YOUR TASK >> Looking through the records that follow, determine how many lines contain "blue" and reply with that number alone.

········

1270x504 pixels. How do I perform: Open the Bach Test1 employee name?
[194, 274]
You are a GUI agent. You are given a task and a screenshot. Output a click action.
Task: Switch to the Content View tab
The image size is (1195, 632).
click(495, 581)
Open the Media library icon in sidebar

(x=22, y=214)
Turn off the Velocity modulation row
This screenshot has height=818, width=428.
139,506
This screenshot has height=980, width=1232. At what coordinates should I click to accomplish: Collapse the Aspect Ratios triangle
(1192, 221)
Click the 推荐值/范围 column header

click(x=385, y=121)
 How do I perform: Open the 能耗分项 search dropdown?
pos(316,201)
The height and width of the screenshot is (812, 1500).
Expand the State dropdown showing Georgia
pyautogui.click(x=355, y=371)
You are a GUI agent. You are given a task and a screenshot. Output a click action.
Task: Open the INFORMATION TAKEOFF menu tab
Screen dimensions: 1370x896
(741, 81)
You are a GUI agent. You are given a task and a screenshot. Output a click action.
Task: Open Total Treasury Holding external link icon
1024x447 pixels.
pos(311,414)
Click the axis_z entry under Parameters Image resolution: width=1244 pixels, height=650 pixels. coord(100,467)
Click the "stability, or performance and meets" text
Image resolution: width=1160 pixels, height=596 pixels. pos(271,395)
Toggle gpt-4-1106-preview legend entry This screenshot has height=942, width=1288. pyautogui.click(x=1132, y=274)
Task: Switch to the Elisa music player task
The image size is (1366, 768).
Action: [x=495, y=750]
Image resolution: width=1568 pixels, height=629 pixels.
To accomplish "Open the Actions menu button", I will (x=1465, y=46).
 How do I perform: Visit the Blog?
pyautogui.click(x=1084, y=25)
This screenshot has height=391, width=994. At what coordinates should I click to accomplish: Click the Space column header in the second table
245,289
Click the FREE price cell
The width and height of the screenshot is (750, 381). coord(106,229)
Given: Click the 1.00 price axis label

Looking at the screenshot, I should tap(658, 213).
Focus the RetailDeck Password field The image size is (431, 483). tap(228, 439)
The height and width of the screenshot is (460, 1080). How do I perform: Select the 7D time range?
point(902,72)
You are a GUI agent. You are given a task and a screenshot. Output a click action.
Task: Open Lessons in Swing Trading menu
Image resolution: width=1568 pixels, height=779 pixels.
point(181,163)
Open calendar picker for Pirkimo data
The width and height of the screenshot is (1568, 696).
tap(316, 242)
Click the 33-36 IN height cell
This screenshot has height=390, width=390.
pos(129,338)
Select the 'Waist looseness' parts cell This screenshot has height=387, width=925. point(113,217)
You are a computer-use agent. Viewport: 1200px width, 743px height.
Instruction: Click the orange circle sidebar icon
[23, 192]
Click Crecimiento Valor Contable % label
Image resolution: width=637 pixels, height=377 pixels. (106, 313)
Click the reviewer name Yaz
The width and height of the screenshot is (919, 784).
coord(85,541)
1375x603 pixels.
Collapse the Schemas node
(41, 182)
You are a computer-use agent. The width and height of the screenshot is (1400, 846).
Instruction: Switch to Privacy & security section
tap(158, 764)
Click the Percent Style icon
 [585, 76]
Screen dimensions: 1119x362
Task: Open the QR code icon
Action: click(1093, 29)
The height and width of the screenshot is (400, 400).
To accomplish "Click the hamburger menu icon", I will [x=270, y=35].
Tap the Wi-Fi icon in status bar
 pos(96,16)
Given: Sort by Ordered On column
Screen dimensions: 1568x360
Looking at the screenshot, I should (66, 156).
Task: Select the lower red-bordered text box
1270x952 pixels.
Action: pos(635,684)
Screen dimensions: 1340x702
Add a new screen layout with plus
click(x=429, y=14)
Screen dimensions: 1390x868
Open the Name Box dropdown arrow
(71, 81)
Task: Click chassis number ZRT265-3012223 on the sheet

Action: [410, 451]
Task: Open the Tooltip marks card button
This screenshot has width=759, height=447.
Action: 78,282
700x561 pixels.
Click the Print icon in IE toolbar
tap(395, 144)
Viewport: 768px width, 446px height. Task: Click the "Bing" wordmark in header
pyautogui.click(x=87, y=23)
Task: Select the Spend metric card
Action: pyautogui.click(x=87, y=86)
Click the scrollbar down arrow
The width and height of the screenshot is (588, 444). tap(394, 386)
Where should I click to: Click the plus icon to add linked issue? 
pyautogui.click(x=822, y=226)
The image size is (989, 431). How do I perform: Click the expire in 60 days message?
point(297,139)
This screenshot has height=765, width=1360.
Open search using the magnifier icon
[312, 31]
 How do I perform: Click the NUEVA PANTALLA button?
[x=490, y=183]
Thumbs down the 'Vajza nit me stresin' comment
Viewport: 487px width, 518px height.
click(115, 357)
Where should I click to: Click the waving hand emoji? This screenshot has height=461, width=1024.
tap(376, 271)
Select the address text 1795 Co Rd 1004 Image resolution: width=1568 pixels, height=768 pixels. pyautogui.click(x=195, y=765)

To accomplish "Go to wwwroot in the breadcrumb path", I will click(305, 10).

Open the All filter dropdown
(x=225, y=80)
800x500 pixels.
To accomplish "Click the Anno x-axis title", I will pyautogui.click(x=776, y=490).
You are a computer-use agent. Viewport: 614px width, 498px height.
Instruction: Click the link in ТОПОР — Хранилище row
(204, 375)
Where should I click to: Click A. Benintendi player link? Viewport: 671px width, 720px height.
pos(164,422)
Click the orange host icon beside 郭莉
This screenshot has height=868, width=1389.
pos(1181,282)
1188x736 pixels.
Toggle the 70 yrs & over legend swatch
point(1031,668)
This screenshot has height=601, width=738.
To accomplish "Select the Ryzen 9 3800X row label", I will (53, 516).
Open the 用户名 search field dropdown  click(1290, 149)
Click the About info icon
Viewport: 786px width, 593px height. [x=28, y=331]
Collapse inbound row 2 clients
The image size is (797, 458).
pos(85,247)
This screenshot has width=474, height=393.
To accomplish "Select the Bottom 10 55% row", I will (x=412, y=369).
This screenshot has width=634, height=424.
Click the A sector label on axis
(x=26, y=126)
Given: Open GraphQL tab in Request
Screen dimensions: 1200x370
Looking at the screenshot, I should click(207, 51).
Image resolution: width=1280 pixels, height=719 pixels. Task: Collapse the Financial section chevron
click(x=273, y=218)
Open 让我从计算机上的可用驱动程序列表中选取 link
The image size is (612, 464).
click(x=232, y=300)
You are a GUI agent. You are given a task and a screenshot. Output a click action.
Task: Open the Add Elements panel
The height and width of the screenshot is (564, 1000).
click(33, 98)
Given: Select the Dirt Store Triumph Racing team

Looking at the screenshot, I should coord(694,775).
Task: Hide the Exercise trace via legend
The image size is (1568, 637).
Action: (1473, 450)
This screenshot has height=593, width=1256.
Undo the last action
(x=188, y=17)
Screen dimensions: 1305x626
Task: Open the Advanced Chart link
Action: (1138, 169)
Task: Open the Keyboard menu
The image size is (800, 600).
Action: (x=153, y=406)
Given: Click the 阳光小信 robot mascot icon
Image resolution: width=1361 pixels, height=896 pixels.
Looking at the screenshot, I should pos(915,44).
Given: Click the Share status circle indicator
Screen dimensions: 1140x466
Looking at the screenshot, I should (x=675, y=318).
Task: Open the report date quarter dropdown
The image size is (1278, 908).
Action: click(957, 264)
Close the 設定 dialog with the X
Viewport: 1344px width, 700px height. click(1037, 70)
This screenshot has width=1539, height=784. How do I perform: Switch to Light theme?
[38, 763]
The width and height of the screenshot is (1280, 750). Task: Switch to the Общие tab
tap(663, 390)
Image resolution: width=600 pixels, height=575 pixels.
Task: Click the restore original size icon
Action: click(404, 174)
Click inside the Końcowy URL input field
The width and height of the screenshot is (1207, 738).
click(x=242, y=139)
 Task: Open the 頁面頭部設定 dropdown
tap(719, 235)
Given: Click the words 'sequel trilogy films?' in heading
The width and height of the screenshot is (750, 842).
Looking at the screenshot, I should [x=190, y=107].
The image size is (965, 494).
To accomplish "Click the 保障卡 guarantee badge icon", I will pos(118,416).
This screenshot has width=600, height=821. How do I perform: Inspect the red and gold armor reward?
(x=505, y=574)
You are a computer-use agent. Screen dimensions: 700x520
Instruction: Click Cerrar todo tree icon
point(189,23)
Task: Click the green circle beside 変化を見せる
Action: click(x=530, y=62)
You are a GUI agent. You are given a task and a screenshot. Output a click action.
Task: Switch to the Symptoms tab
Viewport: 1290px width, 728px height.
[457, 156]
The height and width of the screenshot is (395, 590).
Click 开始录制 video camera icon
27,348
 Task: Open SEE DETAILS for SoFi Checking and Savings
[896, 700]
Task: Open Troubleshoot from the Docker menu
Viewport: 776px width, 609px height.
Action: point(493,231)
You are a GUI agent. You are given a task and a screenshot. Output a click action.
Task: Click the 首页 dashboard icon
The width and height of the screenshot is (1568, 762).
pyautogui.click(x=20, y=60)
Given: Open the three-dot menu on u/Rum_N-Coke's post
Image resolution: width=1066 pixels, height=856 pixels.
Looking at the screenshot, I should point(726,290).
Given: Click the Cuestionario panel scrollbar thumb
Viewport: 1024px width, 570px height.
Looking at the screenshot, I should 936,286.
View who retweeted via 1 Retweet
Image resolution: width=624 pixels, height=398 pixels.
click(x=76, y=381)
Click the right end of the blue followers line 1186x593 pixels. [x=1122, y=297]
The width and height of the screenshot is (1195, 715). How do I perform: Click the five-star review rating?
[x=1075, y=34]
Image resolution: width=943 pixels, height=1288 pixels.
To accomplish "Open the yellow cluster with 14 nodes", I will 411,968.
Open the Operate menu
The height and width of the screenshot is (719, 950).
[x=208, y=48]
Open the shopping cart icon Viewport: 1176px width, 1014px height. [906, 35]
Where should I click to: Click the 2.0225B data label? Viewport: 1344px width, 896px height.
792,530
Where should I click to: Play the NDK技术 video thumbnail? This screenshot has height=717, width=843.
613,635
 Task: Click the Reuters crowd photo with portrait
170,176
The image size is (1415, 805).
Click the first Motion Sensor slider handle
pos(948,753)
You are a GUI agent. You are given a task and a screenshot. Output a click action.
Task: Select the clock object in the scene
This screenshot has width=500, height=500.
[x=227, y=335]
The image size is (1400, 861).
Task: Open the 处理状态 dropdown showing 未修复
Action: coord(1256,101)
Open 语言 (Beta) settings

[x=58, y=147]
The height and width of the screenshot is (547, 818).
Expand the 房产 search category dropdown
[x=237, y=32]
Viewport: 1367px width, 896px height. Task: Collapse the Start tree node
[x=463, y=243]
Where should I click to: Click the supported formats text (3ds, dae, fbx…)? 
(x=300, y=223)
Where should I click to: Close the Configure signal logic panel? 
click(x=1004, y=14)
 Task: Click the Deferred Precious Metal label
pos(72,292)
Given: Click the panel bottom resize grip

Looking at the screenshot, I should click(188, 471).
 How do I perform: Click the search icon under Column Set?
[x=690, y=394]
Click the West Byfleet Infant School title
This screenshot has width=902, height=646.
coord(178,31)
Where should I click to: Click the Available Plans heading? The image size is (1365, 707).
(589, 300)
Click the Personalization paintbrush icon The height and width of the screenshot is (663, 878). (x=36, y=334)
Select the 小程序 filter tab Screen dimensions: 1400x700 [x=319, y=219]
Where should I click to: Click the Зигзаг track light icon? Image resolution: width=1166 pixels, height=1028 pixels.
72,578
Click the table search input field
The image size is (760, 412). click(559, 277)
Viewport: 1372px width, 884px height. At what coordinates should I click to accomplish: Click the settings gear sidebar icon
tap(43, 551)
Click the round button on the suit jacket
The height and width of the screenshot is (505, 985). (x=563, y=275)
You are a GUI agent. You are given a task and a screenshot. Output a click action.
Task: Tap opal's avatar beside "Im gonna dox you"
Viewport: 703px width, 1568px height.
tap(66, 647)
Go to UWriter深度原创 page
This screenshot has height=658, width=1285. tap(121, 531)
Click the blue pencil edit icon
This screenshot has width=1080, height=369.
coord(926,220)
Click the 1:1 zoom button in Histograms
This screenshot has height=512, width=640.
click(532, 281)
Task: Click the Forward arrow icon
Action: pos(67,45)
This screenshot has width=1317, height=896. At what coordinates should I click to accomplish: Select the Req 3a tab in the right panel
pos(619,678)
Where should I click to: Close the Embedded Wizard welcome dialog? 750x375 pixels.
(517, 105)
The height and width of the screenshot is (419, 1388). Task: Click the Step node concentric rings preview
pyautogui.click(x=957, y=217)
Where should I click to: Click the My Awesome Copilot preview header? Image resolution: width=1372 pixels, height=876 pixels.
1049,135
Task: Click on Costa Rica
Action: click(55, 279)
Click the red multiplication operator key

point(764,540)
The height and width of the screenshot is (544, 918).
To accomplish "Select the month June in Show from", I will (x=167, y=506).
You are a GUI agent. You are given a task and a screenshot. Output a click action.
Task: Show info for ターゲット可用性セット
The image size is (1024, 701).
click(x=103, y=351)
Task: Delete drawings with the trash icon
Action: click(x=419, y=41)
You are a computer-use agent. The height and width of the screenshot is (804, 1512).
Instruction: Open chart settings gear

········

FINAL ANSWER >> 2